The National Medal for Museum &Library Service is bestowed by the Institute of Museum &Library Services (IMLS), the federal agency that supports cultural and educational institutions nationally. Small but essential IMLS state grants help ensure all Americans can access libraries and museums. With funding from IMLS, DEED is able to reach out from Alaska’s capital city to all corners of the Great Land to bolster museum and library experiences for all Alaskans.
IMLS doesn’t fund capital projects; the APK Building was paid for by the State through the capital budget, which has shrunk to little more than federal transportation matching dollars since the onset of the fiscal crisis. Just a few years ago the capital budget contained specific grants to support local arts infrastructure projects. If such funds existed today, Juneau could hope for support for the proposed New Juneau Arts &Culture Center (JACC). Capital budget money for the New JACC is highly unlikely for the foreseeable future; the same is likely true in the federal context. Juneau’s success in building the New JACC will have to rely on local and non-governmental sources of funding, requiring more effort to generate.
Years ago, I served on the Juneau Performing Arts Center Commission, which forwarded an analysis of the need (and ways to pay) for a performing arts center. Since then, devoted Juneau residents have remained committed to the idea of building community-friendly arts space on the site currently occupied by the JACC. With a smaller, leaner project, efforts have moved forward, but a steep fundraising journey lies ahead. While it may be possible to build the New JACC without public funding, such funds would have made the project much likelier to happen significantly sooner. Having performed onstage in the current JACC, and participated in many events there, I can personally attest to the need for a new facility.
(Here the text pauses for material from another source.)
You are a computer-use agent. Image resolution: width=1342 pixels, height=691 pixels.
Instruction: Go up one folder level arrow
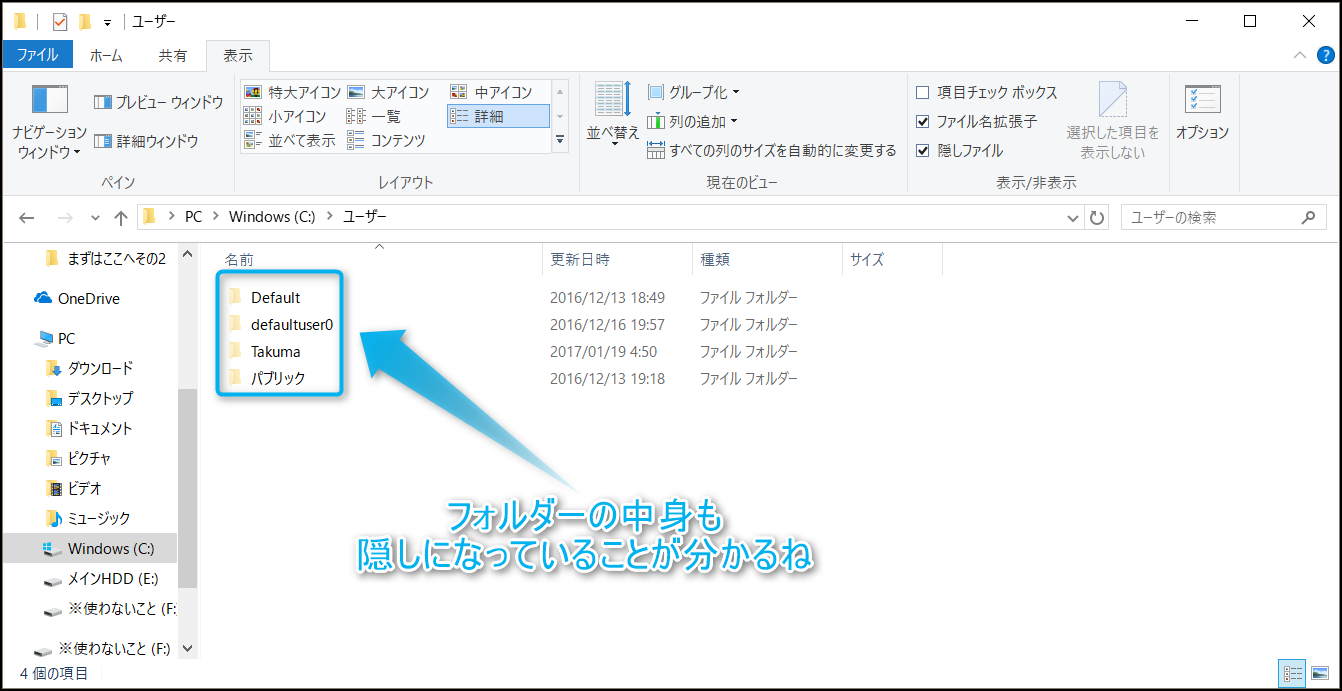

The new Skip Wallen breaching whale sculpture is another unmissable, striking addition to the Capital City’s artistic infrastructure. It is a beautiful piece, but its placement may undermine its capacity to be enjoyed by the optimum number of people. Had the whale been erected closer to downtown more people could see it without walking so far, and both residents and visitors would be able to enjoy this great piece of art.
Many are concerned about the cost of the walkway and island being built to access the whale in its remote location. Some $10 million dollars that might have been used for the New JACC are being spent on an elaborate seawalk to a sculpture located farther than ideal for viewing audiences. The New JACC has great potential to be home to performances shows in summer targeted primarily at visitors, like The Lady Lou Review was for many years. The New JACC will have gallery space that visitors and locals would enjoy, generating more positive economic arts activity. The walkway to the whale simply can’t be expected to do this.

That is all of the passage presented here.